About

Our Story

Since Cabaletta Bio was founded in 2017, we have been working toward a singular goal: Developing and launching the first curative targeted cellular therapies for patients with autoimmune diseases.

Over the past five years, our robust track record of execution has yielded two clinical-stage programs that are elegantly designed to target only the cells responsible for disease. We are encouraged by the safety profile demonstrated by our DSG3-CAART in the DesCAARTes™ Phase 1 trial to date, and based on emerging translational data, we are employing combination strategies to increase DSG3-CAART cell activity. Our learnings have accelerated the potential to observe signs of clinical efficacy with our next CAART candidate, MuSK-CAART for patients with MuSK-associated myasthenia gravis, which is currently being evaluated in the Phase 1 MusCAARTes™ trial. Our robust clinical execution is demonstrated through our positive regulatory interactions since 2018, with three IND applications cleared within the routine 30-day period, implementation of multiple clinical trial protocol modifications, two Fast Track Designations and two Orphan Drug Designations granted to pipeline candidates, as well as our successful manufacturing of novel cell therapy products with academic and industry partners. 

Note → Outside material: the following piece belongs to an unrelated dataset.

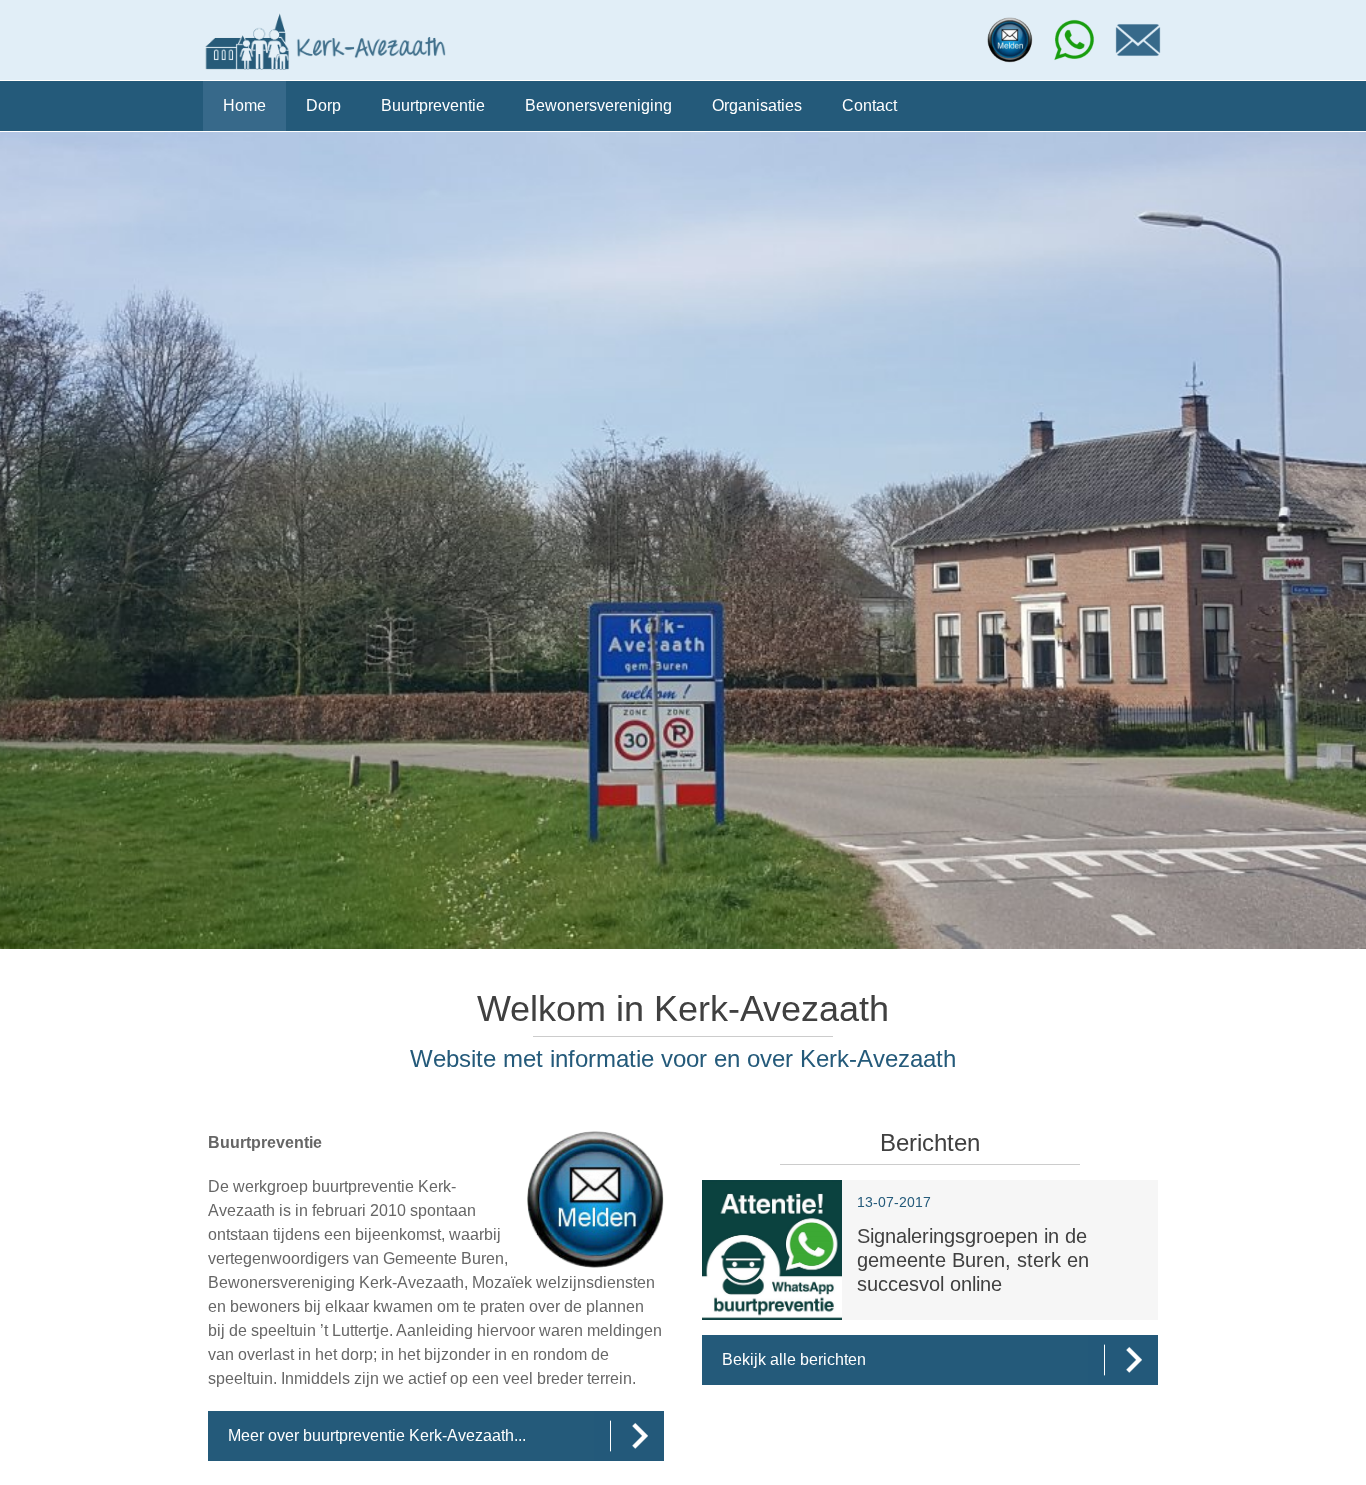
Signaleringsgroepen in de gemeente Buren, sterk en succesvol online (973, 1260)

As we have established our position in the field of autoimmunity, we continue to evaluate novel approaches that have the potential to cure autoimmune diseases. We were excited to see the breakthrough results generated by Professor Georg Schett, M.D. and his colleagues at Friedrich-Alexander-Universität Erlangen-Nürnberg, published in Nature Medicine in September 2022, showing the potential for CD19-CAR T to transform the course of systemic lupus erythematosus (SLE). In five patients with SLE, one-time treatment with a 4-1BB-containing CD19-CAR T cell therapy induced deep and durable clinical responses in all five patients within three months after treatment, with favorable tolerability. Healthy B cells repopulated in all patients within five months of treatment, and responses remained durable with up to 17 months of follow-up. Similar results were seen in a case report on a patient with anti-synthetase syndrome, a subtype of myositis, as published in The Lancet in February 2023. These findings demonstrate the potential for CD19-CAR T to “reset the immune system,” eliminating the cause of autoimmune disease with restoration of the healthy immune system.

Building on these results, we have initiated development of CABA-201, a 4-1BB-containing CD19-CAR T therapy, for the treatment of systemic lupus erythematosus and other severe autoimmune diseases. We are employing a fully human CD19 binder that has high similarity to the construct employed in the academic study, and through an exclusive translational research partnership with Professor Schett, we will employ our robust translational engine to generate early and actionable insights from his trials that may inform our clinical development. 

Accelerated by our team’s deep expertise in cell therapy, robust clinical experience in autoimmunity, and demonstrated track record of strong execution, we are uniquely positioned to employ CD19-targeting strategies in order to further our mission to develop therapies that deliver deep, durable and potentially curative responses for patients with autoimmune diseases.